* [Exercise instructions]:
Turn every line of the material below into a numbered list, leaving out the blank lines.

* [Records for locating displayed items]:
§
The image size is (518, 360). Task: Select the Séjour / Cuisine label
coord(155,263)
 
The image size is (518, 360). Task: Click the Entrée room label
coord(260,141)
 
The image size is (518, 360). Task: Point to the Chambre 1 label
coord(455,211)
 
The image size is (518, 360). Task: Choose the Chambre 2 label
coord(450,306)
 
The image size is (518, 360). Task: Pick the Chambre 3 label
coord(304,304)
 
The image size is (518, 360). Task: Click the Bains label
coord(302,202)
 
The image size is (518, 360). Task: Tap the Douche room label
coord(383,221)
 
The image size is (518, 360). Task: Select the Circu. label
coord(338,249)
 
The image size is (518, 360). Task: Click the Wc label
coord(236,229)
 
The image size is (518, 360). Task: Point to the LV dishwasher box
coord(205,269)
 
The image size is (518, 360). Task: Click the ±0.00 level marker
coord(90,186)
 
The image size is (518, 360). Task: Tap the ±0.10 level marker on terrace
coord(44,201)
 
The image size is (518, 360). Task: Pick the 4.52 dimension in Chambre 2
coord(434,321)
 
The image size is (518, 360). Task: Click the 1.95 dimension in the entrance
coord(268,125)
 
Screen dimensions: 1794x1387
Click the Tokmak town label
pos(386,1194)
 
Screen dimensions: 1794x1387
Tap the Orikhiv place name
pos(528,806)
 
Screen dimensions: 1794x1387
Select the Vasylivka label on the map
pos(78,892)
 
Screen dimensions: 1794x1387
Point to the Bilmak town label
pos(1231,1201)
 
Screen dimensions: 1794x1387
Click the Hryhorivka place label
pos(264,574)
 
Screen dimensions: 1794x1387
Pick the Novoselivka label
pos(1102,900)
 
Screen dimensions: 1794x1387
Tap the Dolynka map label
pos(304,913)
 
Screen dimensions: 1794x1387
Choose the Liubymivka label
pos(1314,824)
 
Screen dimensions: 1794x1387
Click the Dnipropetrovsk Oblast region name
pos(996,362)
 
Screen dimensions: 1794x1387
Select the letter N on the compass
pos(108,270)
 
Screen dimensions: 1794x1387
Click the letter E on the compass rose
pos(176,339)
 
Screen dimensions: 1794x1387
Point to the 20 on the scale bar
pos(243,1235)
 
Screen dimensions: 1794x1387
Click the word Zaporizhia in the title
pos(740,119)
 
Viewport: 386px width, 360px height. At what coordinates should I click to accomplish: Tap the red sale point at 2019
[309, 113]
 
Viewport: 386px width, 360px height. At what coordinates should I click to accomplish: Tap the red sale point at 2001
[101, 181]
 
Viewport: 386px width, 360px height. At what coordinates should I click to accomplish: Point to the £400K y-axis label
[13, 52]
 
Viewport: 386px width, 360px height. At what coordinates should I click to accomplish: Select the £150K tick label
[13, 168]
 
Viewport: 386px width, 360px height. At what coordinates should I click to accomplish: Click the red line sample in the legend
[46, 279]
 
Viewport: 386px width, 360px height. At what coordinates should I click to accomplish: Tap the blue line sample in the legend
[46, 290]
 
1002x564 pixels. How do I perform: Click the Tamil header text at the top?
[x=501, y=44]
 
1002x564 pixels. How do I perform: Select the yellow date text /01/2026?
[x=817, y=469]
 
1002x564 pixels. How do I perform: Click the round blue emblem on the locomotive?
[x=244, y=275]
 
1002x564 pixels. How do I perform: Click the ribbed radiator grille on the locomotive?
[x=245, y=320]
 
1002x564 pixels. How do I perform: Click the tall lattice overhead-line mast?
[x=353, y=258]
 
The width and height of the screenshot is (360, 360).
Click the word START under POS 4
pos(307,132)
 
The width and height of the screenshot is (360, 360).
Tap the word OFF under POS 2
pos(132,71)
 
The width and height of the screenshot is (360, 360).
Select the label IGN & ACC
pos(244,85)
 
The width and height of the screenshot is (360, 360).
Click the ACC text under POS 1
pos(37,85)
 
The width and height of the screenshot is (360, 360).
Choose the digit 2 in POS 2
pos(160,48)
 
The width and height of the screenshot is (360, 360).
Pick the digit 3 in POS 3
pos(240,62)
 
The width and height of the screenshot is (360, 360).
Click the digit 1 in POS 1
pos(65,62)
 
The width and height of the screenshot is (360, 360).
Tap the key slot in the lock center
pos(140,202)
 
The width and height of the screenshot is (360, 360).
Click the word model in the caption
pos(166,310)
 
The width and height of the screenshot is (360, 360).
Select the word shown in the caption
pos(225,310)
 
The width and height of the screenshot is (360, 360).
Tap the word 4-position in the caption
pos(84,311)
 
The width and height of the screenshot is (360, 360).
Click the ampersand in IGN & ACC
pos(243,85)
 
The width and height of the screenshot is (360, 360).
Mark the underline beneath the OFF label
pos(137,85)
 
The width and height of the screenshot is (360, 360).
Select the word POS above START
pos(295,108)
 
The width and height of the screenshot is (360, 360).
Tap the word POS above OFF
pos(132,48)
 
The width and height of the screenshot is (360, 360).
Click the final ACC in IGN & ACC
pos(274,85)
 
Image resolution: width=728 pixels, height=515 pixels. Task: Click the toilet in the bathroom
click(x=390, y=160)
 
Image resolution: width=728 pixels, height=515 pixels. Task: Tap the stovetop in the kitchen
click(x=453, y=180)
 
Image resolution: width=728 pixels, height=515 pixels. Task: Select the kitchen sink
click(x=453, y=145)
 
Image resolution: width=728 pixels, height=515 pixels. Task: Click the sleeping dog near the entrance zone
§
* [Output of the exercise]:
1. The image size is (518, 360). Task: Select the Séjour / Cuisine label
2. coord(155,263)
3. The image size is (518, 360). Task: Click the Entrée room label
4. coord(260,141)
5. The image size is (518, 360). Task: Point to the Chambre 1 label
6. coord(455,211)
7. The image size is (518, 360). Task: Choose the Chambre 2 label
8. coord(450,306)
9. The image size is (518, 360). Task: Pick the Chambre 3 label
10. coord(304,304)
11. The image size is (518, 360). Task: Click the Bains label
12. coord(302,202)
13. The image size is (518, 360). Task: Tap the Douche room label
14. coord(383,221)
15. The image size is (518, 360). Task: Select the Circu. label
16. coord(338,249)
17. The image size is (518, 360). Task: Click the Wc label
18. coord(236,229)
19. The image size is (518, 360). Task: Point to the LV dishwasher box
20. coord(205,269)
21. The image size is (518, 360). Task: Click the ±0.00 level marker
22. coord(90,186)
23. The image size is (518, 360). Task: Tap the ±0.10 level marker on terrace
24. coord(44,201)
25. The image size is (518, 360). Task: Pick the 4.52 dimension in Chambre 2
26. coord(434,321)
27. The image size is (518, 360). Task: Click the 1.95 dimension in the entrance
28. coord(268,125)
29. Screen dimensions: 1794x1387
30. Click the Tokmak town label
31. pos(386,1194)
32. Screen dimensions: 1794x1387
33. Tap the Orikhiv place name
34. pos(528,806)
35. Screen dimensions: 1794x1387
36. Select the Vasylivka label on the map
37. pos(78,892)
38. Screen dimensions: 1794x1387
39. Point to the Bilmak town label
40. pos(1231,1201)
41. Screen dimensions: 1794x1387
42. Click the Hryhorivka place label
43. pos(264,574)
44. Screen dimensions: 1794x1387
45. Pick the Novoselivka label
46. pos(1102,900)
47. Screen dimensions: 1794x1387
48. Tap the Dolynka map label
49. pos(304,913)
50. Screen dimensions: 1794x1387
51. Choose the Liubymivka label
52. pos(1314,824)
53. Screen dimensions: 1794x1387
54. Click the Dnipropetrovsk Oblast region name
55. pos(996,362)
56. Screen dimensions: 1794x1387
57. Select the letter N on the compass
58. pos(108,270)
59. Screen dimensions: 1794x1387
60. Click the letter E on the compass rose
61. pos(176,339)
62. Screen dimensions: 1794x1387
63. Point to the 20 on the scale bar
64. pos(243,1235)
65. Screen dimensions: 1794x1387
66. Click the word Zaporizhia in the title
67. pos(740,119)
68. Viewport: 386px width, 360px height. At what coordinates should I click to accomplish: Tap the red sale point at 2019
69. [309, 113]
70. Viewport: 386px width, 360px height. At what coordinates should I click to accomplish: Tap the red sale point at 2001
71. [101, 181]
72. Viewport: 386px width, 360px height. At what coordinates should I click to accomplish: Point to the £400K y-axis label
73. [13, 52]
74. Viewport: 386px width, 360px height. At what coordinates should I click to accomplish: Select the £150K tick label
75. [13, 168]
76. Viewport: 386px width, 360px height. At what coordinates should I click to accomplish: Click the red line sample in the legend
77. [46, 279]
78. Viewport: 386px width, 360px height. At what coordinates should I click to accomplish: Tap the blue line sample in the legend
79. [46, 290]
80. 1002x564 pixels. How do I perform: Click the Tamil header text at the top?
81. [x=501, y=44]
82. 1002x564 pixels. How do I perform: Select the yellow date text /01/2026?
83. [x=817, y=469]
84. 1002x564 pixels. How do I perform: Click the round blue emblem on the locomotive?
85. [x=244, y=275]
86. 1002x564 pixels. How do I perform: Click the ribbed radiator grille on the locomotive?
87. [x=245, y=320]
88. 1002x564 pixels. How do I perform: Click the tall lattice overhead-line mast?
89. [x=353, y=258]
90. The width and height of the screenshot is (360, 360).
91. Click the word START under POS 4
92. pos(307,132)
93. The width and height of the screenshot is (360, 360).
94. Tap the word OFF under POS 2
95. pos(132,71)
96. The width and height of the screenshot is (360, 360).
97. Select the label IGN & ACC
98. pos(244,85)
99. The width and height of the screenshot is (360, 360).
100. Click the ACC text under POS 1
101. pos(37,85)
102. The width and height of the screenshot is (360, 360).
103. Choose the digit 2 in POS 2
104. pos(160,48)
105. The width and height of the screenshot is (360, 360).
106. Pick the digit 3 in POS 3
107. pos(240,62)
108. The width and height of the screenshot is (360, 360).
109. Click the digit 1 in POS 1
110. pos(65,62)
111. The width and height of the screenshot is (360, 360).
112. Tap the key slot in the lock center
113. pos(140,202)
114. The width and height of the screenshot is (360, 360).
115. Click the word model in the caption
116. pos(166,310)
117. The width and height of the screenshot is (360, 360).
118. Select the word shown in the caption
119. pos(225,310)
120. The width and height of the screenshot is (360, 360).
121. Tap the word 4-position in the caption
122. pos(84,311)
123. The width and height of the screenshot is (360, 360).
124. Click the ampersand in IGN & ACC
125. pos(243,85)
126. The width and height of the screenshot is (360, 360).
127. Mark the underline beneath the OFF label
128. pos(137,85)
129. The width and height of the screenshot is (360, 360).
130. Select the word POS above START
131. pos(295,108)
132. The width and height of the screenshot is (360, 360).
133. Tap the word POS above OFF
134. pos(132,48)
135. The width and height of the screenshot is (360, 360).
136. Click the final ACC in IGN & ACC
137. pos(274,85)
138. Image resolution: width=728 pixels, height=515 pixels. Task: Click the toilet in the bathroom
139. click(x=390, y=160)
140. Image resolution: width=728 pixels, height=515 pixels. Task: Tap the stovetop in the kitchen
141. click(x=453, y=180)
142. Image resolution: width=728 pixels, height=515 pixels. Task: Select the kitchen sink
143. click(x=453, y=145)
144. Image resolution: width=728 pixels, height=515 pixels. Task: Click the sleeping dog near the entrance zone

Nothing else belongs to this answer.